Sci Total Environ. 2011 Dec 15;412-413:132-7. 
Saunders JR, Knopper LD, Koch I, Reimer KJ. 
Stantec Consulting Ltd. St. John's, Newfoundland, Canada. 
Abstract - The purpose of this study was to conduct an ecological risk assessment (ERA) for meadow voles (Microtus pennsilvanicus) found at three arsenic contaminated sites in Nova Scotia, Canada (as well as two background locations) and to compare the numeric results to measured biomarkers of exposure and effect. The daily intake of arsenic by meadow voles was determined by three separate calculations: estimated daily intake (EDI), bioaccessible estimated daily intake (BEDI, with bioaccessibility of soil included), and actual daily intake (ADI, which is calculated with arsenic concentrations in the stomach contents).
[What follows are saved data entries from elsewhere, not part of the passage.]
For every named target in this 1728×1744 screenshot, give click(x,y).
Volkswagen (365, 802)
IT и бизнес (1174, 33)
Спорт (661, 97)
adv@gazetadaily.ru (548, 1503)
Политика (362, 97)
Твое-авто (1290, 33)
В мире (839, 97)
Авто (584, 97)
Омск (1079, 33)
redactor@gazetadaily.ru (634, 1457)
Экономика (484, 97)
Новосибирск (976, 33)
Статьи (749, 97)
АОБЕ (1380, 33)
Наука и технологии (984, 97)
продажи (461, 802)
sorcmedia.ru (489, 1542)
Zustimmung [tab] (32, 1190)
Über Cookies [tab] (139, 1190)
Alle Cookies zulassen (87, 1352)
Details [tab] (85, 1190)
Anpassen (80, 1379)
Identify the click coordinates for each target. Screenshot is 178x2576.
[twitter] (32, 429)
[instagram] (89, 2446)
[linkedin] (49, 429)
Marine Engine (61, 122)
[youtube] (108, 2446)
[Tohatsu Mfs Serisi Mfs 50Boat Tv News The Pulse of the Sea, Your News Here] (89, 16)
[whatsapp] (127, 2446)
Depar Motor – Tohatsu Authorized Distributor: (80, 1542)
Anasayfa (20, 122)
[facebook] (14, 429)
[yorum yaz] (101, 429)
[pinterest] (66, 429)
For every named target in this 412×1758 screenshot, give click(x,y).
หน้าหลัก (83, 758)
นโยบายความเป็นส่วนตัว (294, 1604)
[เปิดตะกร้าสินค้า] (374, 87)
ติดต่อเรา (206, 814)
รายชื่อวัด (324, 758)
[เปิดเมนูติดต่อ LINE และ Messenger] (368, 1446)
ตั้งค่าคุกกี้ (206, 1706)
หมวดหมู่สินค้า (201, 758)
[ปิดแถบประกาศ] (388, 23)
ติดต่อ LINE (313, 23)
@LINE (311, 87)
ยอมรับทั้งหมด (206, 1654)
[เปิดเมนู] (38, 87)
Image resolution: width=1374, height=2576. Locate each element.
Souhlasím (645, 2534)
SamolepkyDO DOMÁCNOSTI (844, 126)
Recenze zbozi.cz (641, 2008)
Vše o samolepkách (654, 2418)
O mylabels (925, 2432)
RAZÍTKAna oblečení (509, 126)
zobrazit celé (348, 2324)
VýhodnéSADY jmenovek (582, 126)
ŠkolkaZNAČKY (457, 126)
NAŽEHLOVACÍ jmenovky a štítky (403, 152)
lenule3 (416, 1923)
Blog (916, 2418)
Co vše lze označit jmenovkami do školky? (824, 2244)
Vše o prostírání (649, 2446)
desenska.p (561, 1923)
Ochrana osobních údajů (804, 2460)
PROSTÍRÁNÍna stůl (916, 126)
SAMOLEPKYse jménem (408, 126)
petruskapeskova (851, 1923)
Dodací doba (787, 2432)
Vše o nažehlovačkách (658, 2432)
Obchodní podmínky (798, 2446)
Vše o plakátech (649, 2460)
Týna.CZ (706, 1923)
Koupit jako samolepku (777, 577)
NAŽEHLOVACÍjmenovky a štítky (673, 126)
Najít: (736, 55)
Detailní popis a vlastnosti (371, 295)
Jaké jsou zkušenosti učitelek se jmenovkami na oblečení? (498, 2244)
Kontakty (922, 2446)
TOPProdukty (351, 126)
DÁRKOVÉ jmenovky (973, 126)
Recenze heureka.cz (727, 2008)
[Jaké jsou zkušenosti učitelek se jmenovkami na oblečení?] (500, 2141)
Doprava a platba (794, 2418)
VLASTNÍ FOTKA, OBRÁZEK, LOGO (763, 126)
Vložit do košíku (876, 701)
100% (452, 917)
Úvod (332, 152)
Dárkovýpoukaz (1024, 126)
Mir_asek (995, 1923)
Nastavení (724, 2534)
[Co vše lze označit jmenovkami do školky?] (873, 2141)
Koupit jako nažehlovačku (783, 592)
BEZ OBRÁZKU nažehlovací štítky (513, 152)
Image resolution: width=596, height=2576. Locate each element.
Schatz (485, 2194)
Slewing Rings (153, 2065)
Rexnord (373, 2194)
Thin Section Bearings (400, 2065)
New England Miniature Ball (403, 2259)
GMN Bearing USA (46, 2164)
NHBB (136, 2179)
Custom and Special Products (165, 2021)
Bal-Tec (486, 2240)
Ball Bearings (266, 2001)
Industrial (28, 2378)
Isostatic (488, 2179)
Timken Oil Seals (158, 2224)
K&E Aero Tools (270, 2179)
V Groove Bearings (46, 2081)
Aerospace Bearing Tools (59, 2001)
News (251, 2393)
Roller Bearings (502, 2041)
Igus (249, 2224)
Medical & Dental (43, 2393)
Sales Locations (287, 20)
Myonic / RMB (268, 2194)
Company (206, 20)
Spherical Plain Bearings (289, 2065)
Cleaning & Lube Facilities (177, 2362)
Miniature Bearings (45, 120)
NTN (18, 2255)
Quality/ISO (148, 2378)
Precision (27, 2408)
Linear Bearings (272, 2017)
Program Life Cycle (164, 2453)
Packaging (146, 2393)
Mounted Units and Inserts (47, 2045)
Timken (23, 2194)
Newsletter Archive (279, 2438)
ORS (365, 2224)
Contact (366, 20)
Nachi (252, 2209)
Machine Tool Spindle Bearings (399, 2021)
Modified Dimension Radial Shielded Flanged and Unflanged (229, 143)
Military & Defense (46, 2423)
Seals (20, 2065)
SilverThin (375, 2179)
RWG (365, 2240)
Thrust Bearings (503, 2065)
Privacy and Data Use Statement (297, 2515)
The median bioaccessibility of arsenic in soils from the contaminated locations was significantly greater than at background locations. The bioaccessible arsenic concentration in soil from all samples (both contaminated and background) was significantly less than the total concentration. Use of site-specific bioaccessibility (hazard quotients=38 at Upper Seal Harbour (USH); 60 at Lower Seal Harbour (LSH); and 120 at Montague tailings (MONT)) and stomach arsenic contents (hazard quotients=2.1 at USH; 7.9 at LSH; and 6.7 at MONT) in the ERA resulted in lower numeric risk than compared to risk calculated with 100% bioavailability (hazard quotient=180 at USH; 75 at LSH; and 680 at MONT). Further, the use of bioaccessibility on the calculation of risk was aligned with biomarker results (changes in glutathione and micronucleated erythrocytes) in voles captured at the sites. This study provides evidence that using site-specific bioaccessibility in ERAs may provide a more realistic level of conservatism, thereby enhancing the accuracy of predicting risk to wildlife receptors. Furthermore, when numeric risk assessments are combined with site-specific biological data (i.e., biomarkers of exposure and effect), both lines of evidence can be used to make informed decisions about ecological risk and site management.